A bit over a year ago I got the offer to write a Master’s thesis about Deep Learning, but the problem was that I had almost no prior knowledge about it.
So it was not that long ago that I myself was scrambling for resources to learn more about Neural Networks and how to actually work with them. Here are my favorite resources that helped me immensely to get to a point where I can now read research papers in the area and design and code my own numerical experiments on Stochastic Gradient Descent using Pytorch.
All of these resources are free, so you do not need access to university or a lot of money to learn these things.
Either scroll down to read about the resources or watch this video I made about the topic:
Youtube Series by University Michigan: Deep Learning for Computer Vision held by Justin Johnson
This Youtube playlist is a complete semester course on Computer Vision held at University Michigan – they provided the full lectures on Youtube for the public, which is simply amazing.
The content of the lectures is very similar to the cs231n Stanford course on Computer Vision, which you can also find on Youtube and which was also partly presented by Justin Johnson back when he was in Stanford. But the Michigan course is more recent, the videos are from the Fall 2019 semester, so I would recommend that one.
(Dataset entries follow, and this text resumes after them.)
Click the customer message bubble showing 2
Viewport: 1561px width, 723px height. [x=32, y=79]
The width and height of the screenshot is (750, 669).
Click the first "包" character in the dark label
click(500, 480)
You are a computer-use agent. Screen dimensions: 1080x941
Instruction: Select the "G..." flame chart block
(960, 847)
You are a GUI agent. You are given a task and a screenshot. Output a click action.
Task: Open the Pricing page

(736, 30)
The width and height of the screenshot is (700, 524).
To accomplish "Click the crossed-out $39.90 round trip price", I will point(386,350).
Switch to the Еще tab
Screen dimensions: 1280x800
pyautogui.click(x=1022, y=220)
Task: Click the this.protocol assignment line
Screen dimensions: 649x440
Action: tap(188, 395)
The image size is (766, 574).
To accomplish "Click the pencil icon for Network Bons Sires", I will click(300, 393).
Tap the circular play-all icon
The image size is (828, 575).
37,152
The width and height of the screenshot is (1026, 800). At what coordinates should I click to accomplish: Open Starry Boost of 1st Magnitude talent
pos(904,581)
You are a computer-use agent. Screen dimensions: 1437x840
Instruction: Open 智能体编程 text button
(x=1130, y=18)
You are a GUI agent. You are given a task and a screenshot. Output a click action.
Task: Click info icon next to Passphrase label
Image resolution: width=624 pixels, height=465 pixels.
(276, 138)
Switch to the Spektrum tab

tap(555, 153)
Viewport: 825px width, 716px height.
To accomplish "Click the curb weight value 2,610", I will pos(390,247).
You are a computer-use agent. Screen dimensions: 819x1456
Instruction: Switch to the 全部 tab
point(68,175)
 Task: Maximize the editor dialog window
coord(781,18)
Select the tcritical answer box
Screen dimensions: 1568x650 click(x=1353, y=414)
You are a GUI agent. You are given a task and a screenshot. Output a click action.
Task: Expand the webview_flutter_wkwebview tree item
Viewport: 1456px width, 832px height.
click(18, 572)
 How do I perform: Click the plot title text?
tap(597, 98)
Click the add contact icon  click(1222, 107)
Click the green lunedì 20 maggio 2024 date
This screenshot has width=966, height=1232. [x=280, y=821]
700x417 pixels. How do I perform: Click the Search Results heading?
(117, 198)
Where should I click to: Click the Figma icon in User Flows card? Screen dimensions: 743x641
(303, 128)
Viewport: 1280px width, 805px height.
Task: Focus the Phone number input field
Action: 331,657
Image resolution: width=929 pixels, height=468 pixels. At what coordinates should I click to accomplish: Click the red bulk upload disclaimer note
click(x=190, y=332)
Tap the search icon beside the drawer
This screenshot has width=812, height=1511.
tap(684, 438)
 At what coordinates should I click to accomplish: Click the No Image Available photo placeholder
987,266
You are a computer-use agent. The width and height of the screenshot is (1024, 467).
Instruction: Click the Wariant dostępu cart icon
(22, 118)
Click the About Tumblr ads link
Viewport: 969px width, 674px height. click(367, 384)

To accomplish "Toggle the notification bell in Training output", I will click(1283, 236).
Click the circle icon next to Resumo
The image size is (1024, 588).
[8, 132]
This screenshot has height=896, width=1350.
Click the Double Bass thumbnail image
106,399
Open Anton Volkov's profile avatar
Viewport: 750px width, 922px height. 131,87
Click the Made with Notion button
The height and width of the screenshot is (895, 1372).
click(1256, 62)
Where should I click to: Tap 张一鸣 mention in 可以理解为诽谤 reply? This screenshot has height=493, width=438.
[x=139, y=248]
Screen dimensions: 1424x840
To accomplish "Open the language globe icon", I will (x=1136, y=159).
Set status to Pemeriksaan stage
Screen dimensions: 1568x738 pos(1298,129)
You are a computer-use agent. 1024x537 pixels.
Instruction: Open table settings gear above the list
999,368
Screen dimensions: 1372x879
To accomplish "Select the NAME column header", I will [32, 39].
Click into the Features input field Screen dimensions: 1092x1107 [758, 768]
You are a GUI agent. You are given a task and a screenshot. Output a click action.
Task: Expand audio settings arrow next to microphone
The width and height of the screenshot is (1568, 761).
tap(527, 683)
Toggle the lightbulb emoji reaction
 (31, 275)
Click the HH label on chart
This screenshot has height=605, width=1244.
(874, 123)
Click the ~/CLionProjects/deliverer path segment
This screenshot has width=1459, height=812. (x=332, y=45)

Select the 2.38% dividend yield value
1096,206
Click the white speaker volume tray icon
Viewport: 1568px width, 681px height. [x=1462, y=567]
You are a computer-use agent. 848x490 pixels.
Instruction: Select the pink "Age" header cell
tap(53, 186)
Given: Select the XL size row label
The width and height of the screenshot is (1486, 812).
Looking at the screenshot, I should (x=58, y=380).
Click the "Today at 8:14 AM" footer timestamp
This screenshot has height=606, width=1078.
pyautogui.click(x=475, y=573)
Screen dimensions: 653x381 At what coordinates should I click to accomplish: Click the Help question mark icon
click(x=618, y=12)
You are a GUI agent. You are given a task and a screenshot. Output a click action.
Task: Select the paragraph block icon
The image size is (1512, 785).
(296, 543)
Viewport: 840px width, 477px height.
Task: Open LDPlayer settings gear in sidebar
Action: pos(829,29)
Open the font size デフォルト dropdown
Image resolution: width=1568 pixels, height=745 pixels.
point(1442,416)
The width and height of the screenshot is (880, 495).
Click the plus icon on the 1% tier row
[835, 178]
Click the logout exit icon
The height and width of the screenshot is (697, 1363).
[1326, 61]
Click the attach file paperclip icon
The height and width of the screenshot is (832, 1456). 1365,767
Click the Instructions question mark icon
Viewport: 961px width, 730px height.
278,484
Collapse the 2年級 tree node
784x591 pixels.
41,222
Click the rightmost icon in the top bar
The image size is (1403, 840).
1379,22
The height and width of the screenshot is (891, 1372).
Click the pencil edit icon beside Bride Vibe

Because these are university lectures, they go quite deep into the theory and background which I appreciated for my thesis work in university, but if you don’t have a strong Computer Science background the lectures might be a bit daunting and you will also not find any coding tutorials in this playlist. Also, since they focus on Computer Vision, they don’t cover Natural Language Processing or Time Series tasks in too much detail, though you do find a chapter about Recurrent Neural Networks in there as well, which can be used for caption generation on images.
However, I think these lectures are a great intro into many topics, of which you can pick and choose: Backpropagation, Convolutional Networks and various CNN Architectures, How to train Neural Networks and even more advanced or specialized topics like Attention and Visualization of learning.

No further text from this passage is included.